I'm learning PCA and I found the following optimization problem in pages 9 and 13 of Afonso Bandeira's lecture notes.
$$\begin{array}{ll} \underset{V \in \mathbb{R}^{n \times d}}{\text{maximize}} & \mbox{tr} \left(V^T \Sigma V \right)\\ \text{subject to} & V^T V = I_{d}\end{array}$$
where $\Sigma$ is the covariance matrix.
The solution is the first $d$ eigenvectors of $\Sigma$, but I don't know how to get this solution. I tried using Lagrange multipliers but failed to get the solution here.
Write $\Sigma=XDX^t$ where $X$ is orthonormal and $D$ is diagonal with non-negative entries.

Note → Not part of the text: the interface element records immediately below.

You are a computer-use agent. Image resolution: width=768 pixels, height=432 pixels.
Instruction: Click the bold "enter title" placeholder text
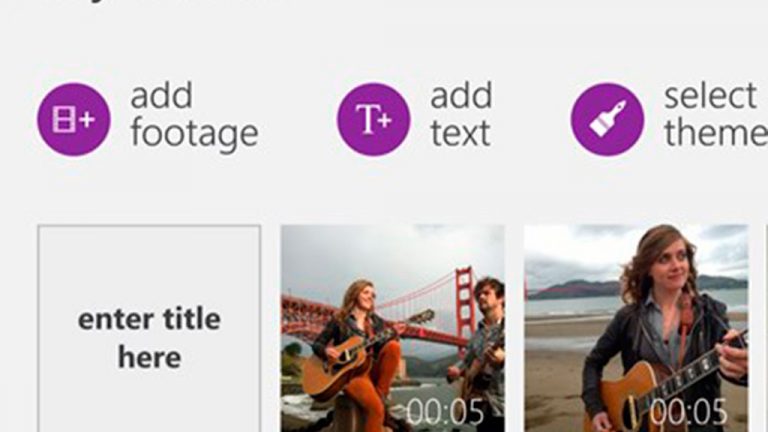point(149,319)
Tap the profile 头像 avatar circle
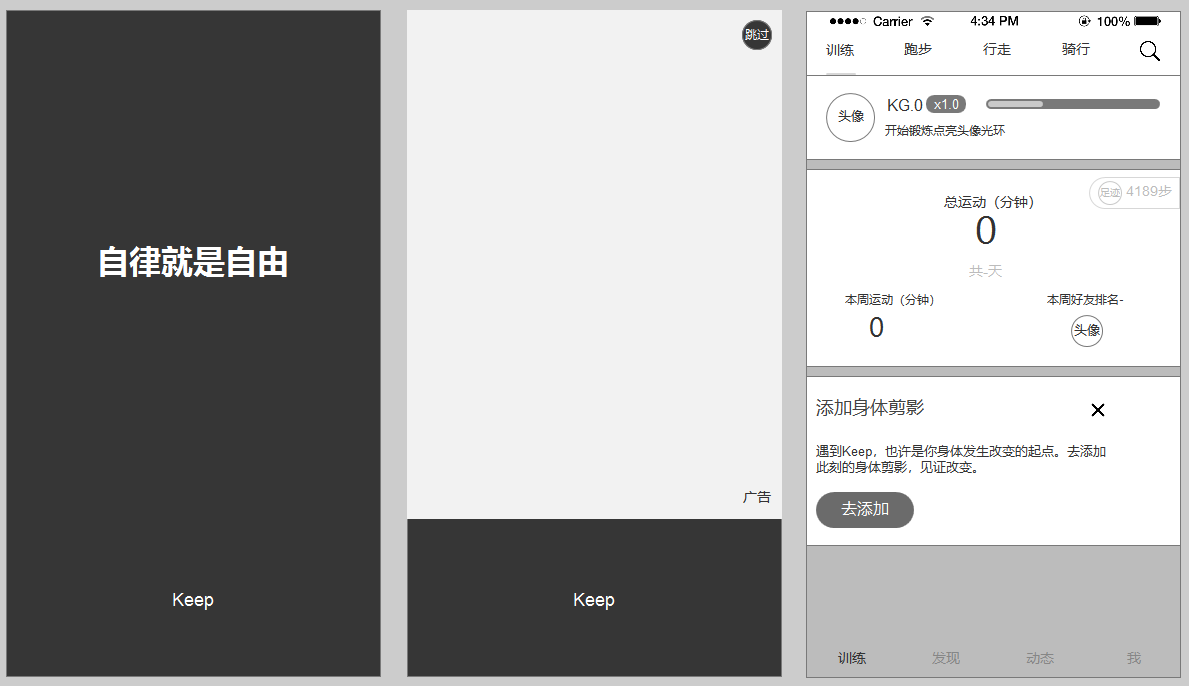This screenshot has height=686, width=1189. 850,117
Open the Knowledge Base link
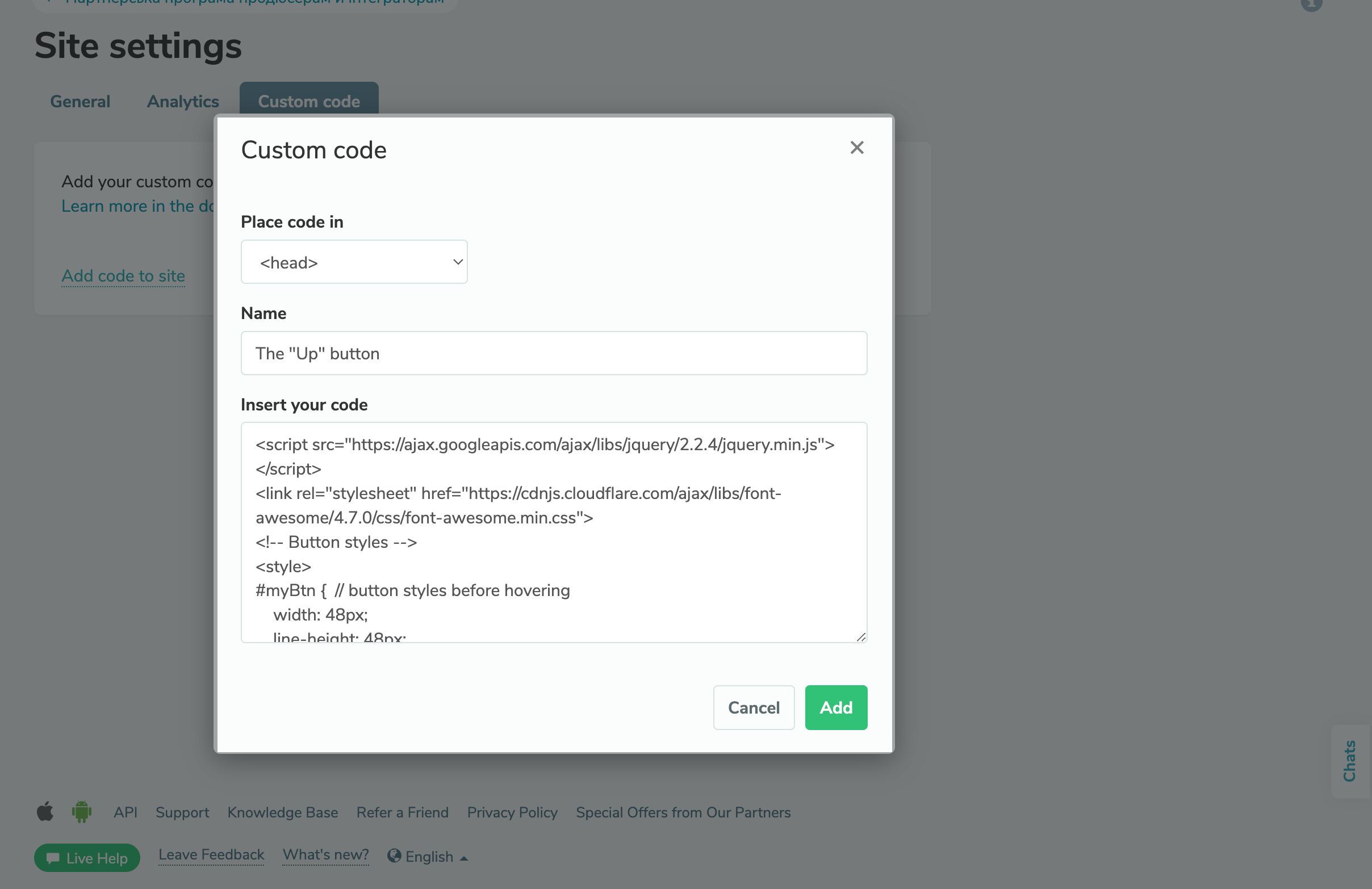1372x889 pixels. tap(282, 812)
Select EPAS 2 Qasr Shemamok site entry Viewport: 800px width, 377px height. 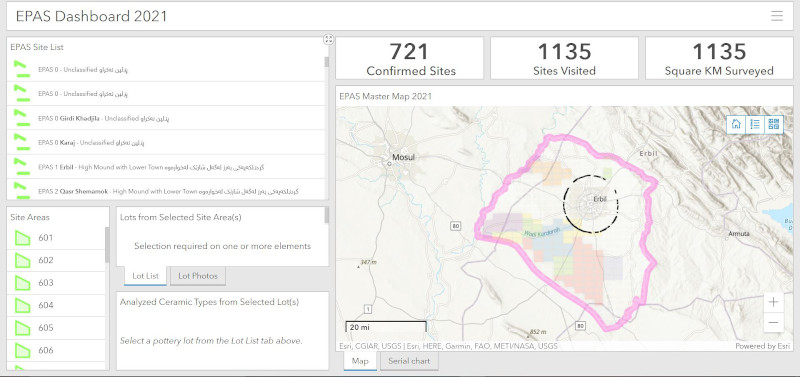coord(166,190)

We want to maximize $tr(V^tXDX^tV)$. Consider the transformation $W=X^tV$ and ovserve that $W^tW=V^tXX^tV=V^tV=I$. Since $X^t$ is an invertible matrix, this defines an invertible transofmration on the space of allowable $V$s, so the original optimization problem is equivalent to
$max Tr(W^tDW), W^tW=I_d$
On the other hand, $Tr(W^tDW)=Tr(DWW^T)=\sum_i d_i (WW^T)_{ii}$.
Lemma
$0\leq (WW^T)_{ii}\leq 1$.
Proof of lemma
The first inequality is clear, because $(WW^T)_{ii}$ is the squared norm of the $i$th row of $W$. To establish the second, observe that for any matrix $M$, the norm of any column of $M$ is bounded by the largest singular value of $M$. This follows immediately from the characterization $\sigma_1(M)=\sup_{|v|=1} |Mv|$, and noting that the $i$th column is given by $Me_i$, where $e_i$ is a standard basis vector. Furthermore, it is a general fact that the singular values of $M$ are the square roots of the eigenvalues of $MM^T$. In particular, since $W^tW=I$, we conclude that all singular values of $W^t$ are equal to 1, and consequently the norm of each column of $W^t$ is bounded by 1.
(end proof of lemma)
Given the constraints on $(WW^T)_{ii}$ it is clear that $\sum_i d_i (WW^T)_{ii}$ is maximized when $(WW^T)_{ii}=1$ if if $i\leq k$ and $0$ if not (we assume WLOG that the entires of $D$ are ordered from largest to smallest). This can be attained by setting the $i$th column of $W$ to be $e_i$ if $i\leq k$ and $0$ if $i>k$. Finally, remembering that $W=X^tV$ where $X$ is the matrix of eigenvalues of $\Sigma$, we see that $V$ consists precisely of the top $k$ eigenvectors of $\Sigma$.